In the present study, TFPN were observed to attenuate the FKN expression induced by Ang II in endothelial cells in a concentration-dependent manner. Furthermore, TFPN decreased FKN expression at similar levels to apocynin and PDTC, indicating that the antioxidant effects of TFPN may be mediated via multiple mechanisms.

Inflammation and oxyradicals contribute to hypertension. FKN, a pleomorphic chemokine, contributes to endothelial dysfunction by inducing inflammatory responses in atherosclerotic disease (30). Previously, FKN levels were found to be increased in spontaneously hypertensive rats, indicating that FKN plays a role in hypertension (31). Furthermore, FKN has been shown to induce ROS production in arteries in vitro (32). The suppressive action of TFPN on FKN implies the prospect of the application of TFPN in the treatment of hypertension.

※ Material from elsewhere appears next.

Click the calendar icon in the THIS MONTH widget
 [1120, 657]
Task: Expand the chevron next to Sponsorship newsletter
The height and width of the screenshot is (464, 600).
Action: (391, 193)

In conclusion, for the first time to the best of our knowledge, the present study reported that TFPN attenuate Ang II-induced ROS production and thus, ROS-induced NF-κB and FKN expression. TFPN exhibit these effects in HUVECs by a radical-scavenging mechanism through an NADPH oxidase-dependent process, indicating that TFPN may become a promising agent for the prevention of endothelial dysfunction.